Cardio but not running?

Anonymous
Walking and biking are great low impact cardio!! 8k-10k steps per day plus one or two HIIT sessions on the bike per week is a great combo.

Walking while listening to audiobooks has been a game changer for me because it checks the boxes of moving more AND reading more. If I am really into my book it makes me want to go sneak in another walk.
Anonymous
Do you enjoy hiking? If you have access to a treadmill w/ incline, you can (somewhat) replicate it by trudging uphill.
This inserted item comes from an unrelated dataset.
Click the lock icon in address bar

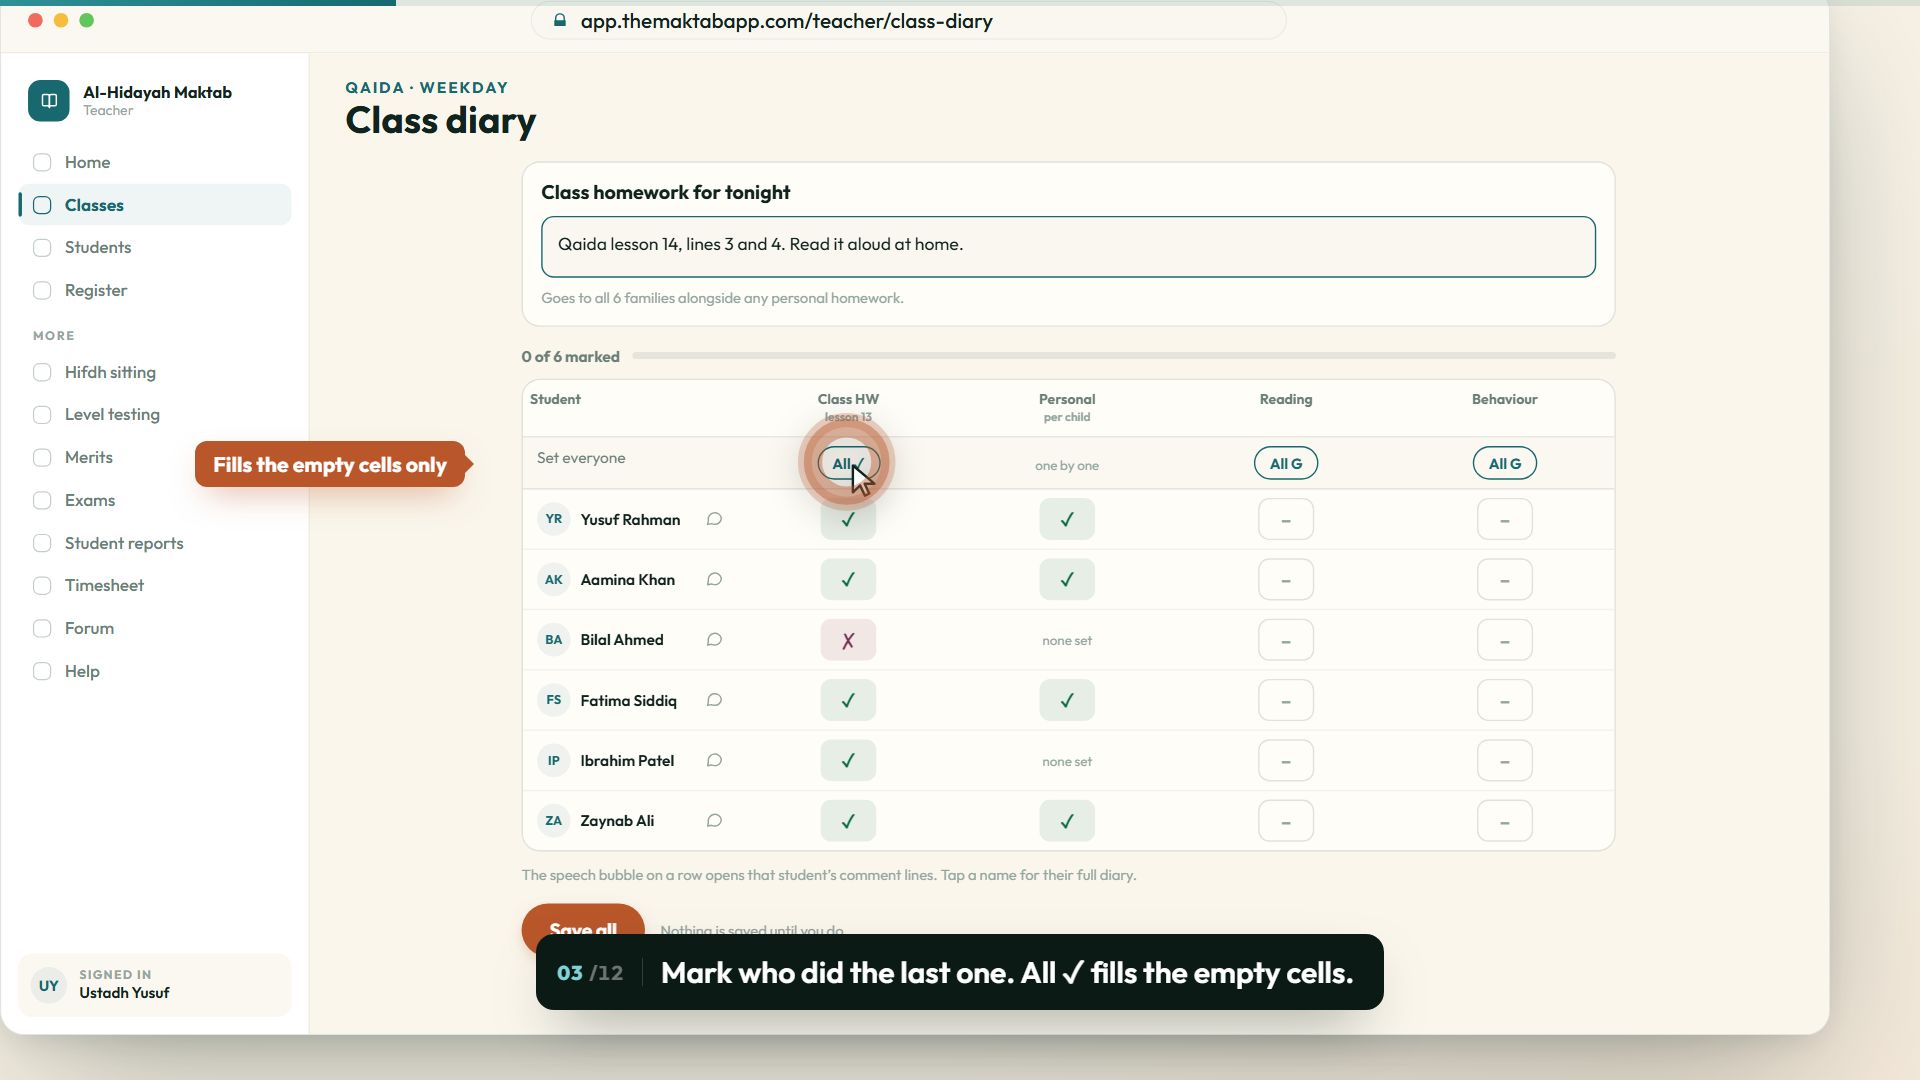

But do NOT do what 90% of people at the gym do, and hold on to the treadmill. Just because there may be handlebars, does NOT mean you should use them. It's horrible for so many reasons, including form, posture, your lower back, leg and core strength, and of course calories. What do you hold on to when hiking outdoors? Nothing, so don't hold on at the gym.
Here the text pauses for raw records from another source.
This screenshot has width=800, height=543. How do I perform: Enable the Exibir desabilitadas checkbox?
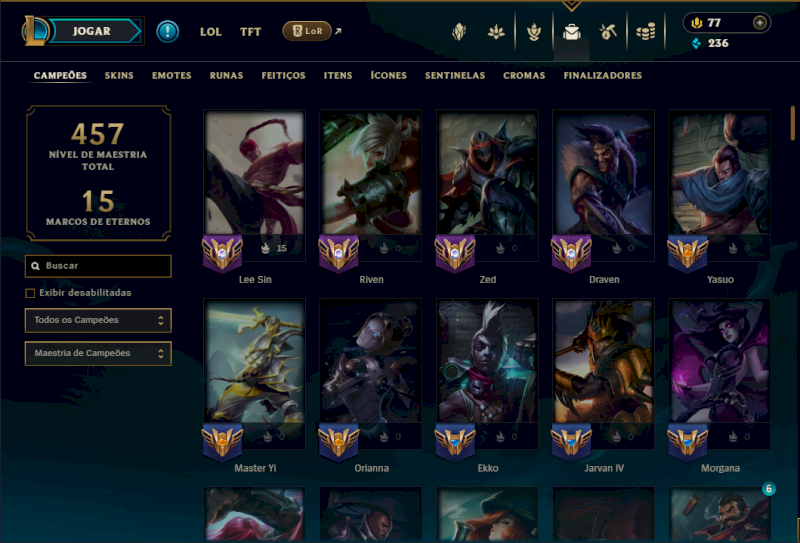click(x=30, y=293)
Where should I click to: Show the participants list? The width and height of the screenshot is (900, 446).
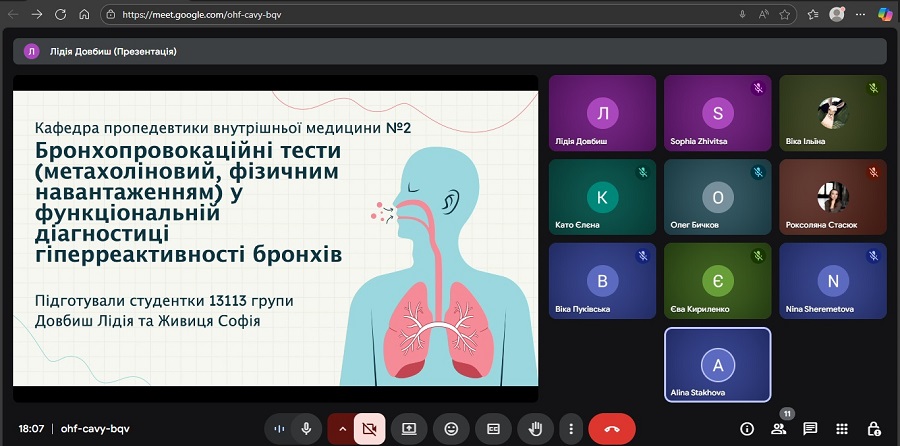coord(778,428)
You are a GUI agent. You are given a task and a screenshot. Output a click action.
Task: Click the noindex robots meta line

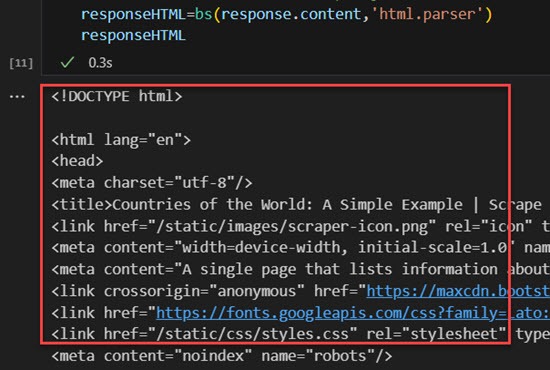222,356

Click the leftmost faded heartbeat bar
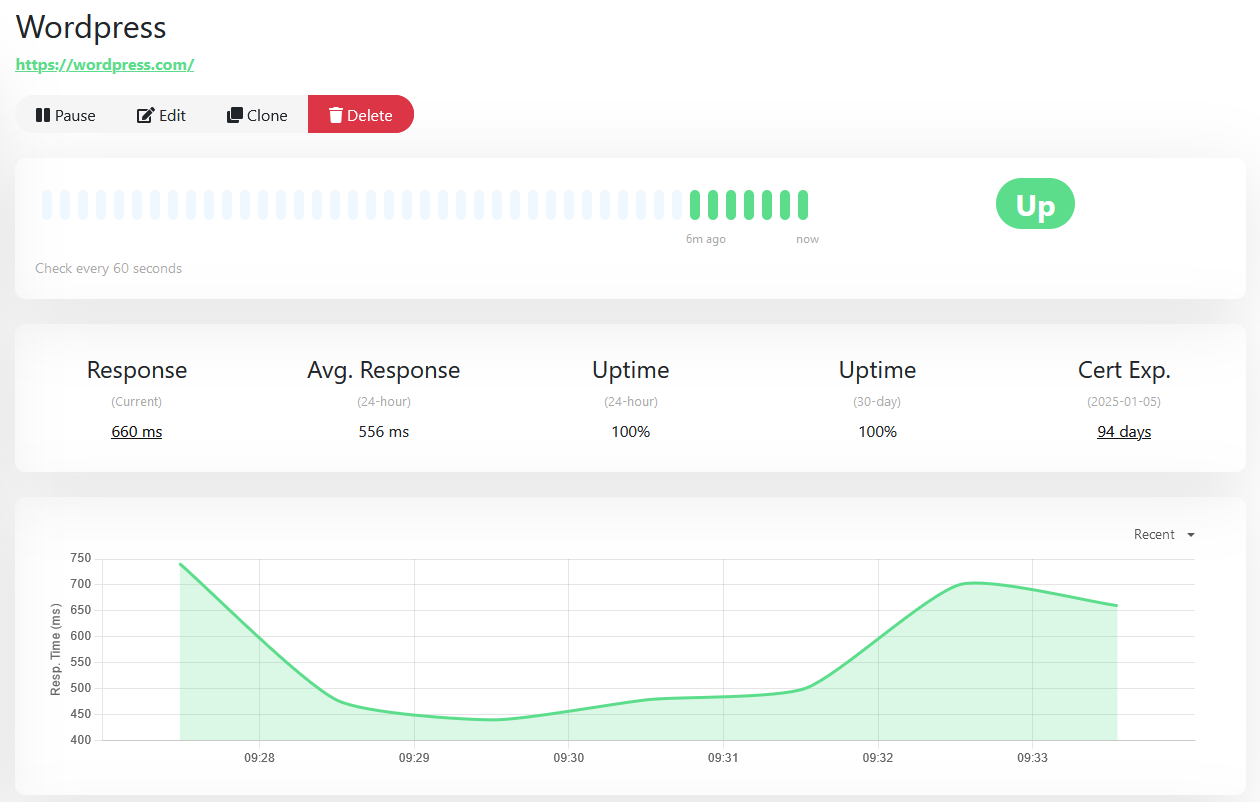(x=46, y=203)
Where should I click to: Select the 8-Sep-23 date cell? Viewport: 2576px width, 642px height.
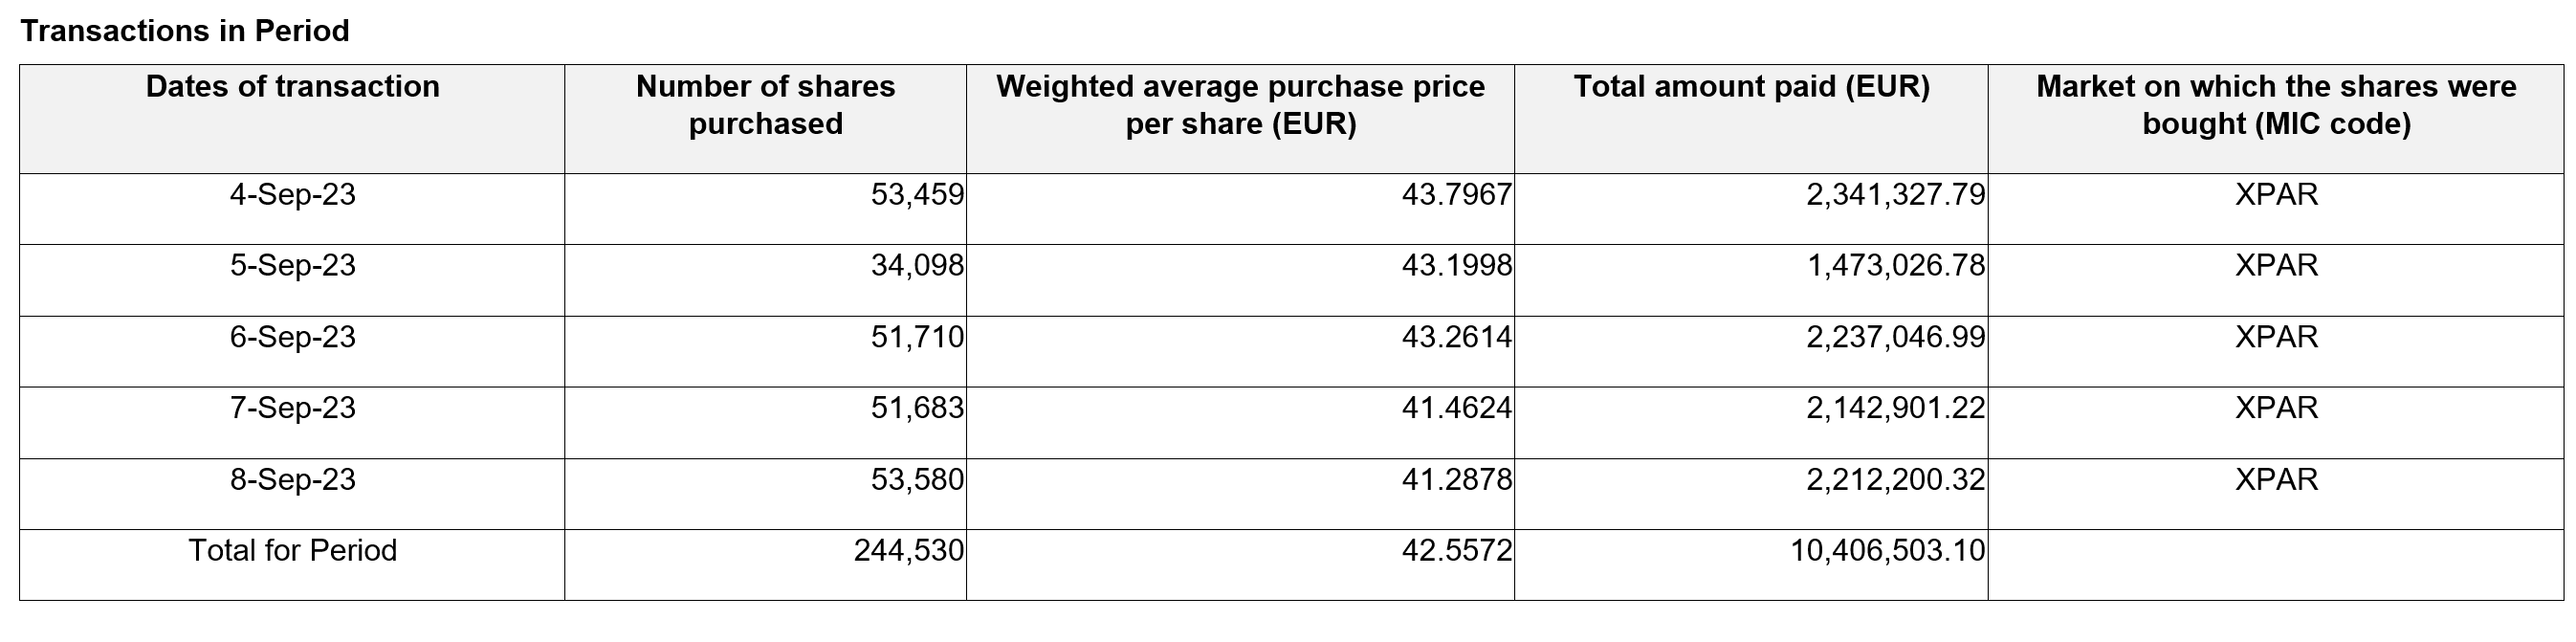click(292, 480)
With that important spiel out of the way, hiking uphill on the treadmill is great cardio and leg/core strengthening. You can try doing some intervals as you get stronger.
Anonymous
I take a 5-6 mile walk every morning at about a 3.5-4 mph pace. When I started, I took a couple weeks to map out a route and put together one that has 4 pretty tough inclines spaced throughout. I put on a podcast and go, and it’s something I look forward to every morning.
Anonymous
I hate running too. But I love HIIT classes like BodyAttack and cardio Pilates videos. If I’m exercising outside I do a mix of fast walking and “as fast as I can run” sprints for short distances. I don’t mind sprints and they keep my heart rate up.
Anonymous
It's been awhile, but I really enjoyed the Fitness Blender HIIT routines when I didn't feel like running. There were a lot of free videos and they had a good search function that let you sort by intensity, duration and that kind of thing. The exercises didn't require a lot of equipment or space, but I could still do them inside and not worry about the weather.
Anonymous
Hydrow has been a game changer for me after literally 20 years of trying to convince myself to like running enough to do it regularly. I’m 1.5 years in and I still love it. I do half an hour 5-6 days per week plus weights plus walking. No running required!
Anonymous
Rowing or biking are your real options. I prefer rowing when I don’t feel like running. Make sure to develop proper form and technique. It’s a mindless function but can keep your cardio status up.